Every record that follows should appear again in your answer, exactly the same.

Dataset excerpts:
______

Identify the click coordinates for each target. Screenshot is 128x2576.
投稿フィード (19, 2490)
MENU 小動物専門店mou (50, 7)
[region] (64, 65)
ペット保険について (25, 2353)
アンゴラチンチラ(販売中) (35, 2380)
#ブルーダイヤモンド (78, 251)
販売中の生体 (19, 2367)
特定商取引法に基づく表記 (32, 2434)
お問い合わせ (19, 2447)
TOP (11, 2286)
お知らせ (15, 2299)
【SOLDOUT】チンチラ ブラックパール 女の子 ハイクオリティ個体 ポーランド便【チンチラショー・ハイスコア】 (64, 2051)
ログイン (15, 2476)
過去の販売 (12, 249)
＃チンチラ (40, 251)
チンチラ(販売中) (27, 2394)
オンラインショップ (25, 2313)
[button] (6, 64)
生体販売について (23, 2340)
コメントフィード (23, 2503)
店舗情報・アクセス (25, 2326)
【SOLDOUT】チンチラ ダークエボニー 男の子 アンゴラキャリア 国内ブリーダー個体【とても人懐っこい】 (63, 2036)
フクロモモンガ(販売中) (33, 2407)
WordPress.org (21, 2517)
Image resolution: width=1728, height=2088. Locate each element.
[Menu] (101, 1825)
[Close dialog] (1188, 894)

______

Exercise result:
Identify the click coordinates for each target. Screenshot is 128x2576.
投稿フィード (19, 2490)
MENU 小動物専門店mou (50, 7)
[region] (64, 65)
ペット保険について (25, 2353)
アンゴラチンチラ(販売中) (35, 2380)
#ブルーダイヤモンド (78, 251)
販売中の生体 (19, 2367)
特定商取引法に基づく表記 (32, 2434)
お問い合わせ (19, 2447)
TOP (11, 2286)
お知らせ (15, 2299)
【SOLDOUT】チンチラ ブラックパール 女の子 ハイクオリティ個体 ポーランド便【チンチラショー・ハイスコア】 (64, 2051)
ログイン (15, 2476)
過去の販売 (12, 249)
＃チンチラ (40, 251)
チンチラ(販売中) (27, 2394)
オンラインショップ (25, 2313)
[button] (6, 64)
生体販売について (23, 2340)
コメントフィード (23, 2503)
店舗情報・アクセス (25, 2326)
【SOLDOUT】チンチラ ダークエボニー 男の子 アンゴラキャリア 国内ブリーダー個体【とても人懐っこい】 (63, 2036)
フクロモモンガ(販売中) (33, 2407)
WordPress.org (21, 2517)
Image resolution: width=1728, height=2088. Locate each element.
[Menu] (101, 1825)
[Close dialog] (1188, 894)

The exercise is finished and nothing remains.